United States Senator Joseph McCarthy didn’t like those commies. It was really his whole thing. We like to consider McCarthyism as a purely institutional body, but the unpleasant fact of the matter is that, through the early 50s which exemplified the sentiment but leading back to the very first decades of the 20th century, anti-left sentiment was all the rage among the broad civilian body. And in the late 40s and early 50s, once the threat of the bomb was on the table, and once the reactionary culture so well liked in America had a fresh empty space for a demonized outgroup, having just finished up with demonizing and/or being scared of us East Asians, one of the if not the single greatest concerns in the mainstream culture became communists; reds under the bed; the Eastern horde: the Foreign.

The obvious primary thrust of “There Will Come Soft Rains” is nuclear war, the common anxiety of the time. I argue that there is a second, quieter, anxiety the text expresses: the horrors, the length of agency, which the United States was willing to extend to itself and to the world in the fight against communism.
Here is where we return to the garbage disposal. Once considered in the context of the xenophobic hysteria of the early Cold War, the incongruous, demoniacal, nature of the garbage incinerator becomes much less confusing. That the nominally friendly (and notably, idyllically American-suburban) house- bright animals, cheery poems, neat rooms and neat breakfast and a neat life- suddenly transforms itself into the ravening brimstone mouth of Literally Satan, is no coincidence- it is a reflection of America, of how its obsession with domestic prettiness (examine the suburbs and their overwhelming whiteness, the crisp workplace, no union action, nossir, and of course, the cities, and their anti-homeless spikes) disappears when faced with the Foreign (here, in the story, our friend the diseased dog, but of course in real life the Foreign was altogether more human), replaced with the inhuman horrors of violence, direct and institutional.
I was going to end this on a far more grim note but that feels a little rude so just remember that if you see your neighbor engaging in Un-American-Activities, no you didn’t.

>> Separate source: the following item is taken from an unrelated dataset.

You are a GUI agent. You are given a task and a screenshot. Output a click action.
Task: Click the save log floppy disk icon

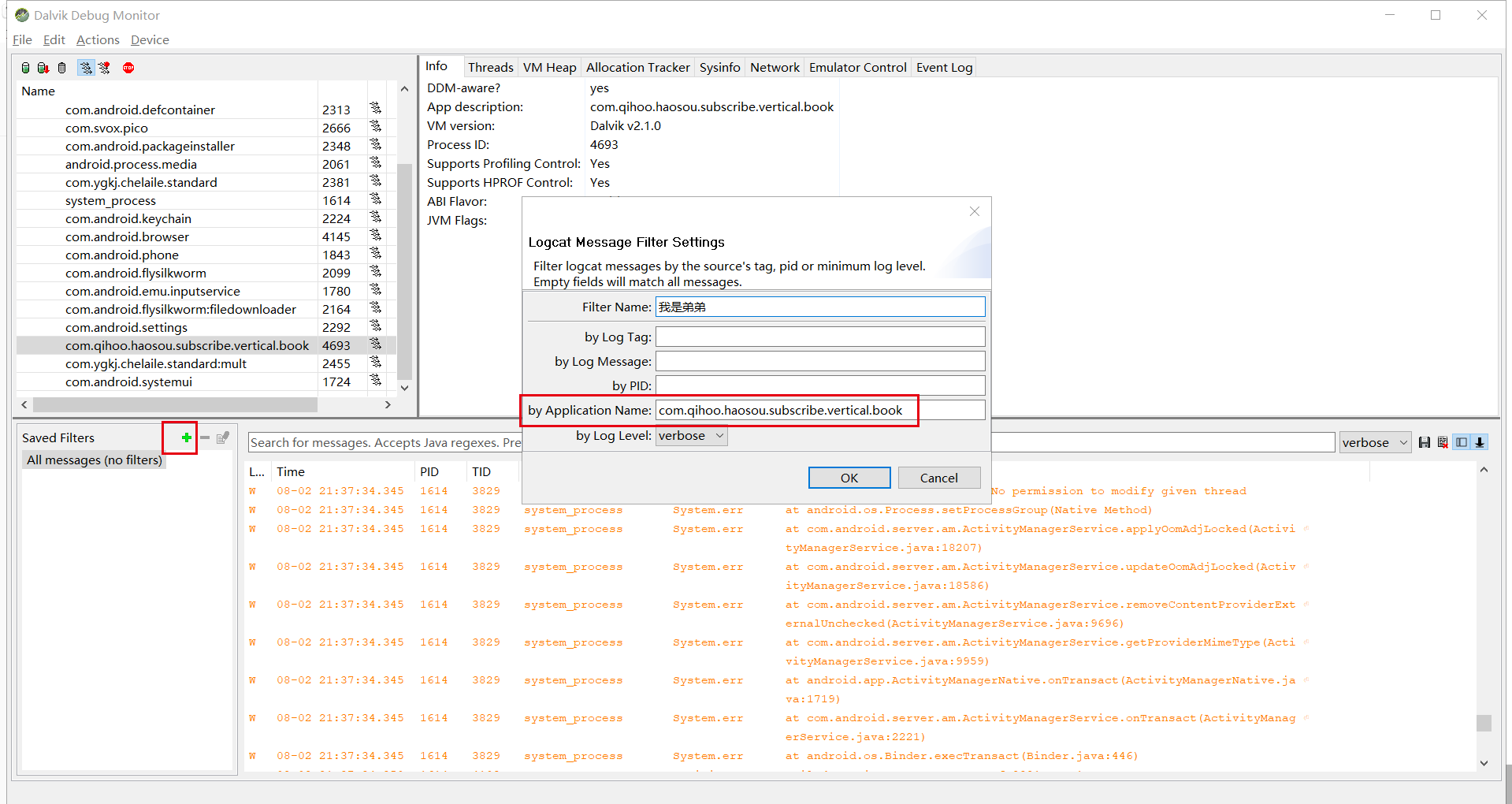(1424, 442)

What a thorough examination of eight words! In all seriousness, Fing has always taught us that writers do not just say things to say them. After countless revisions before publishing, every word is intentional and furthers something about the story; otherwise, there's no reason to include it. I do think that Bradbury's Christian background had something to do with likening an incinerator to Satan, and, like much of dystopian literature, reflected the fears of his time. It's always interesting to investigate whether writers make choices consciously or unconsciously, but in the end those choices are integral to the development of the story.